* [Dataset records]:
***

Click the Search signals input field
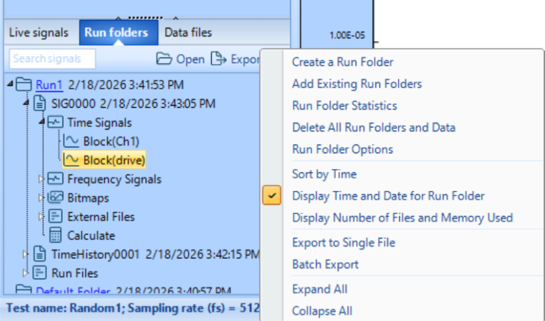This screenshot has width=545, height=321. coord(52,59)
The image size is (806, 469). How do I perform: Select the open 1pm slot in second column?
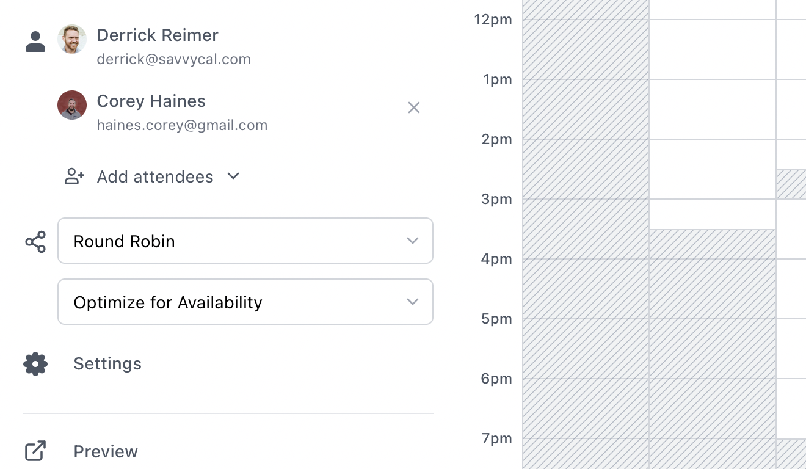[x=712, y=109]
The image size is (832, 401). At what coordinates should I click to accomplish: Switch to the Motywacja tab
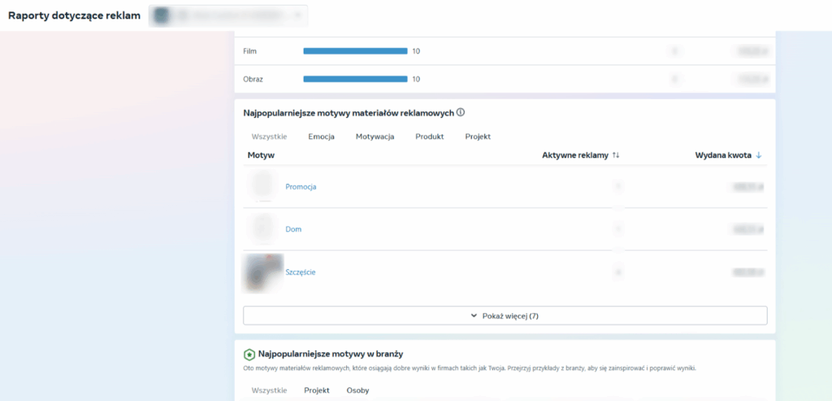(375, 137)
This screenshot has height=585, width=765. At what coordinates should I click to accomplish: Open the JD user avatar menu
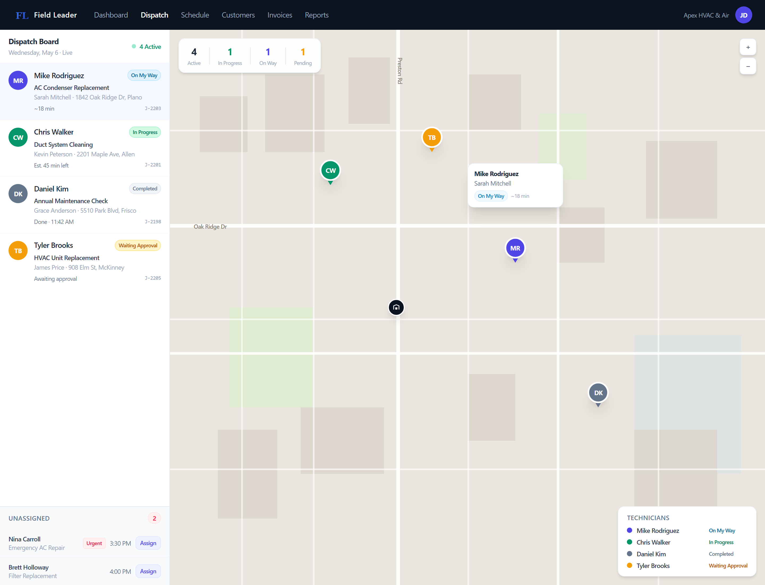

***

* [EXERCISE OBJECTIVE]:
A word-for-word copy of the lines from the one with "The image size is (806, 469)." through the last line of the data above is required, with both end lines included and no pictures.

* [EXERCISE RESULT]:
The image size is (806, 469). How do I perform: Select the open 1pm slot in second column?
[x=712, y=109]
The image size is (832, 401). At what coordinates should I click to accomplish: Switch to the Motywacja tab
(375, 137)
This screenshot has height=585, width=765. At what coordinates should I click to accomplish: Open the JD user avatar menu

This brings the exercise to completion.